Written by: Matt Kelly

Though he possessed all the skills of a top-flight player, Judy Johnson was excluded from the major leagues his entire career.

On Feb. 10, 1975, however – 41 years ago this week – Johnson joined one of the most exclusive teams in baseball with his election to the National Baseball Hall of Fame. The Negro Leagues legend became just the fourth third baseman to be honored in Cooperstown, following Jimmy Collins (1945), Pie Traynor (1948) and Frank “Home Run” Baker (1955).

It was a fitting designation for a man named at the top of several polls of Negro League players as the best third baseman they had ever seen. At the time of his election, Johnson’s defensive skills at the hot corner were remembered as equivalent to those of Traynor and Brooks Robinson.

“They couldn’t have compared me to two better men,” Johnson said.

Born William Julius Johnson on Oct. 26, 1899 in Snow Hill, Md. (just 60 miles from Baker’s hometown of Trappe, Md.), he was an undersized boy whose father wanted him to become a boxer.

“Daddy kept telling me I could fight but I knew he was wrong,” Johnson told the press when he was elected. “He made my sister my sparring partner and she used to whale the daylights out of me.”

The boy took a much stronger liking to baseball and sought to play professionally in nearby Philadelphia. Weighing about 150 pounds, Johnson was originally deemed too small to play for the Hilldale Daisies, the city’s Negro League team. But under the tutelage of fellow Hall of Famer Pop Lloyd, Johnson played his way onto the team in 1920 and earned his nickname due to his resemblance to Chicago pitcher Judy Gans.

Judy Johnson standing in front of his plaque with family members. BL-549.2012.25 (National Baseball Hall of Fame Library)

He developed into a line-drive hitter and a defensive stalwart who could stand firm at the bag and make sublime plays look routine. Furthermore, he was widely renowned for his keen observation and intelligence. Later in his career, he would develop a pet play with Hall of Famer Josh Gibson as teammates on the Pittsburgh Crawfords. Johnson, known for being a master at interpreting opponents’ signs, would subtly whistle to Gibson when he sensed he could tag out a runner at third on a pickoff play. Gibson’s quick-draw throw worked like a charm, including one memorable barnstorming contest in which the tandem threw out Leo Durocher.

Barnstorming was how Johnson grew his legend outside the lines of Negro League play. Hall of Fame manager Connie Mack once said that if Johnson were white “he could write his own price” on a major league contract.

He was sensational in the summer of 1924, when he combined a .324 average with his usual stellar defense to lead Hilldale to its second straight Negro American League title. That fall, the Daisies squared off against the Negro National League champion Kansas City Monarchs in the inaugural Negro World Series.
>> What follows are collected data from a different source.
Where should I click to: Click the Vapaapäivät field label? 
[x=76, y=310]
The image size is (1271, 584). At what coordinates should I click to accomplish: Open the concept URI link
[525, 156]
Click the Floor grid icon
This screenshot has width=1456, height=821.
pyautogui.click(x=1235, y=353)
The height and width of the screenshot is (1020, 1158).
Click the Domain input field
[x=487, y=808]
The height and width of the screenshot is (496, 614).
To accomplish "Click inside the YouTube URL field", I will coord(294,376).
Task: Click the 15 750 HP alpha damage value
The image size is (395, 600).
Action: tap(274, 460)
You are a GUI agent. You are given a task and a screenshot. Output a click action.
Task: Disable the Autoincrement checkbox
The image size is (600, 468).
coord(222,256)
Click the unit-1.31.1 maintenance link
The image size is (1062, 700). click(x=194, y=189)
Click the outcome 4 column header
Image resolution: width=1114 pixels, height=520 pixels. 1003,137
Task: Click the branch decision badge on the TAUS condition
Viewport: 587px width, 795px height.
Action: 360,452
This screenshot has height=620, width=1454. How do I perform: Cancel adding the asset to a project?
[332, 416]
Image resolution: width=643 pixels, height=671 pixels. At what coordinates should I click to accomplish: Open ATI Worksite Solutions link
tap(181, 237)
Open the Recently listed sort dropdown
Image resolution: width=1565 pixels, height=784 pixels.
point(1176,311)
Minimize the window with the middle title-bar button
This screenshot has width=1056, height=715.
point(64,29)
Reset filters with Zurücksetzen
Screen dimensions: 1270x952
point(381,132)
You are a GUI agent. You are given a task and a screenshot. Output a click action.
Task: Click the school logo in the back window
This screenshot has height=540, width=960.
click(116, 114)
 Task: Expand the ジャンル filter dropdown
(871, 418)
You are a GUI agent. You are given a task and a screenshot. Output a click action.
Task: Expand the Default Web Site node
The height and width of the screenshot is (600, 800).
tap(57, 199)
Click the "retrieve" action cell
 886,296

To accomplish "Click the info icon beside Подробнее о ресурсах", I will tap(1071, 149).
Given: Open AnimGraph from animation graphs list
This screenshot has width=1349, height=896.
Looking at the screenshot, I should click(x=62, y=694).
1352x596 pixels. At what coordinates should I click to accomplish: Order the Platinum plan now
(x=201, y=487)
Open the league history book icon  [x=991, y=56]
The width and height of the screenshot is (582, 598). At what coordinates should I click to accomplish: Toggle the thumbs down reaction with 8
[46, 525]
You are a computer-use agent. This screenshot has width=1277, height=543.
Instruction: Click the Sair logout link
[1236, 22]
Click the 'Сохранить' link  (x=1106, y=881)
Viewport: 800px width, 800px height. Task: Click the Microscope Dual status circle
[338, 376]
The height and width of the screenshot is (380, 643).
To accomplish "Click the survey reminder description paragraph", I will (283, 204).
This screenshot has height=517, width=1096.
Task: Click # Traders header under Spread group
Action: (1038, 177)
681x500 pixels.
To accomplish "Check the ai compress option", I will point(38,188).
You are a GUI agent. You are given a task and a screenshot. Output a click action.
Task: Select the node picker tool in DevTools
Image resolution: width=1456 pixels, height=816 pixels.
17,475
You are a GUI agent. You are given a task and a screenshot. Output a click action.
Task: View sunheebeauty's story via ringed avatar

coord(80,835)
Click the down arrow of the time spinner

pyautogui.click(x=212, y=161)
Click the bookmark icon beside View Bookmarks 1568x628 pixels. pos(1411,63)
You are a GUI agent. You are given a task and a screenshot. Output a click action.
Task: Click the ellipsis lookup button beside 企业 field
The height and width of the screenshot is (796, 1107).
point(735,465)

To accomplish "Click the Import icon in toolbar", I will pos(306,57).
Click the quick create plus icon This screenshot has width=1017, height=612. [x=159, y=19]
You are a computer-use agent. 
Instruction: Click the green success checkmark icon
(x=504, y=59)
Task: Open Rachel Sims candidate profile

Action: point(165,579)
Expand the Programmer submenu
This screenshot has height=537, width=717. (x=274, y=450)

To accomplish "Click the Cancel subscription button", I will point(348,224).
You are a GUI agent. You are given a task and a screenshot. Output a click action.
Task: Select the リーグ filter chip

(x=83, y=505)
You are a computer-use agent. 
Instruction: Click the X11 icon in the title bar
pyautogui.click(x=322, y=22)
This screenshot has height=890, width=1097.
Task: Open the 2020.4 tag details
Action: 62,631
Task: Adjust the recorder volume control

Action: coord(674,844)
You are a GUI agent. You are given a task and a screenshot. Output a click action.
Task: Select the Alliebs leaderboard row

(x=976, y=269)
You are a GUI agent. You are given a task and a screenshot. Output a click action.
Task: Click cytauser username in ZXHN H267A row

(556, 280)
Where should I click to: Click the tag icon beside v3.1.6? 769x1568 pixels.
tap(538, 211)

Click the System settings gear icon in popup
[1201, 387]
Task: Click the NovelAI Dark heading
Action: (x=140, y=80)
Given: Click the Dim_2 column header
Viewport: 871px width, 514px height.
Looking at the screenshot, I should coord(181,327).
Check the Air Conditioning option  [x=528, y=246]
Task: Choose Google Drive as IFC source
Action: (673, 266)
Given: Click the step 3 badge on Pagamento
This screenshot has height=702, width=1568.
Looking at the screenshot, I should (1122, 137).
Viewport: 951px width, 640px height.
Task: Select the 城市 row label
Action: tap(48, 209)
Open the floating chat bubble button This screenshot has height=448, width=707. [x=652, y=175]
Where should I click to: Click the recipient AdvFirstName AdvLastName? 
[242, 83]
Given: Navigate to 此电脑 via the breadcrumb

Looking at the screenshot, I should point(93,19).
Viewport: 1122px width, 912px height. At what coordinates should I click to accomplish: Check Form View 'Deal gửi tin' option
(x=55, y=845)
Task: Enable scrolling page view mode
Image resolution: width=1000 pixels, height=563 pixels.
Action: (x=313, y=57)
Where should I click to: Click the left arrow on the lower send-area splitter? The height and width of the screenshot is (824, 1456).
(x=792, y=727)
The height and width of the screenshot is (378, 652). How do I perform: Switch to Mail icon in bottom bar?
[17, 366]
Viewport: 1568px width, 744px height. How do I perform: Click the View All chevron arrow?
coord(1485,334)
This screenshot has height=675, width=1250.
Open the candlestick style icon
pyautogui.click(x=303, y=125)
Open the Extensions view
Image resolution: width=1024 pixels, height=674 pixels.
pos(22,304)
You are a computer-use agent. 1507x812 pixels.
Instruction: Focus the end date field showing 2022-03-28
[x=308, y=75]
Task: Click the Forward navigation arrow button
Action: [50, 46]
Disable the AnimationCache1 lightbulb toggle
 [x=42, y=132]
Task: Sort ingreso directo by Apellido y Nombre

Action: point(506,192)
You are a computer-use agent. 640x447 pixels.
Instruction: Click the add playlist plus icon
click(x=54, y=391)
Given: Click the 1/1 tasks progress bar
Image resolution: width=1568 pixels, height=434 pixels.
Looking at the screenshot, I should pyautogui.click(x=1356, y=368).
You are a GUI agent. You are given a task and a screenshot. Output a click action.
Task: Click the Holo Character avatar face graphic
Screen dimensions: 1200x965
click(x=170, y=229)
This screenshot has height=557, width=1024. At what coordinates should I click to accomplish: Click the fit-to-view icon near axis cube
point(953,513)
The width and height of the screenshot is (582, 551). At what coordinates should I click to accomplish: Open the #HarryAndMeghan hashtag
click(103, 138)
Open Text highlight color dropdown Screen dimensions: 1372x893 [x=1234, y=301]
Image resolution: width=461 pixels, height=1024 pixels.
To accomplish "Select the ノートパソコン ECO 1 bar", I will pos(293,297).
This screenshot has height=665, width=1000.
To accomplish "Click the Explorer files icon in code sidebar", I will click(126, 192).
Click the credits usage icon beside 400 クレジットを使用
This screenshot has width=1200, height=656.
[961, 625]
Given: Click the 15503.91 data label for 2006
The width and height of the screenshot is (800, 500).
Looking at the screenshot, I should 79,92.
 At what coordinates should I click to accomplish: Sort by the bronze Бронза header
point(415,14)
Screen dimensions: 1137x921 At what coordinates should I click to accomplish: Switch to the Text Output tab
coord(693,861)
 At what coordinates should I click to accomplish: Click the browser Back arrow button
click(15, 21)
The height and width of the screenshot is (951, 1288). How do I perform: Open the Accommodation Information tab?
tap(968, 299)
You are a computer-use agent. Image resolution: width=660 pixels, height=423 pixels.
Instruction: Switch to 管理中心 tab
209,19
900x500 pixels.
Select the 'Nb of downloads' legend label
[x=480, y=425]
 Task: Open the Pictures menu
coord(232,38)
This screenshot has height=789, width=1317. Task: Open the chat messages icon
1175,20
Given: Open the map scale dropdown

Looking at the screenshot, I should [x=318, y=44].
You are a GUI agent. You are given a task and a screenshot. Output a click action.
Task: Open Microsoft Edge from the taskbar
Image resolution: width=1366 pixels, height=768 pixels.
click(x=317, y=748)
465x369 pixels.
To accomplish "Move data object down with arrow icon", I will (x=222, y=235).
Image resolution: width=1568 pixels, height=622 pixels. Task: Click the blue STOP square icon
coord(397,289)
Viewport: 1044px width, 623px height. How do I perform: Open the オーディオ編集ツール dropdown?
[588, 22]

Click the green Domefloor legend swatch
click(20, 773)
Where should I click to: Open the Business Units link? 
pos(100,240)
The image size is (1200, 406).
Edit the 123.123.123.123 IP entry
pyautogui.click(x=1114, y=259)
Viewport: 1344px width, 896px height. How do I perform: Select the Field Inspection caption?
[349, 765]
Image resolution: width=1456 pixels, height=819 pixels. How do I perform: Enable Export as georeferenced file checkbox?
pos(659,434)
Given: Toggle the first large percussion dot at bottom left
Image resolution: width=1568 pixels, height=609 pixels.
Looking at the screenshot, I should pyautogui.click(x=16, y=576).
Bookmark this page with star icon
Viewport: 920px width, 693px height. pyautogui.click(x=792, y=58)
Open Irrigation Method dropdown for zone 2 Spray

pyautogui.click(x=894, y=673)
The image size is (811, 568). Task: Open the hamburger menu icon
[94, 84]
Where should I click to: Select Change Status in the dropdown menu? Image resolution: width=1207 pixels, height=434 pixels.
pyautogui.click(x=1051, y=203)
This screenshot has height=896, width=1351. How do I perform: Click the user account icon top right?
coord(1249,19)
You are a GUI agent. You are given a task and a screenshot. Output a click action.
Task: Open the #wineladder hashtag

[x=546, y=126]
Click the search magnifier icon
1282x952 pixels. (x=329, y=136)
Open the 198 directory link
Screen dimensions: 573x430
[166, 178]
The Monarchs – led by Hall of Fame pitchers José Méndez and Bullet Joe Rogan – eventually prevailed in 10 games, despite Johnson leading all batters with a .364 average. His hits included six doubles, a triple and a thrilling inside-the-park home run that won Game 5. Hilldale would get the last laugh the following year, when Johnson batted .392 during the season and led the Daisies to a three-games-to-two triumph over K.C. in a rematch.

Johnson was named the Negro League Most Valuable Player in 1929 and would win one last crown with Pittsburgh in 1935 before retiring the following year. In 1954, the Philadelphia Athletics hired him as a temporary coach for Spring Training, making him the first African-American to coach in any capacity in the major leagues.

The man known for his vast baseball acumen would later scout for the Braves, Phillies and Dodgers, counting Dick Allen and son-in-law Bill Bruton as some of his greatest finds. Some believe his knowledge dictated that he should’ve served a greater leadership role on major league fields.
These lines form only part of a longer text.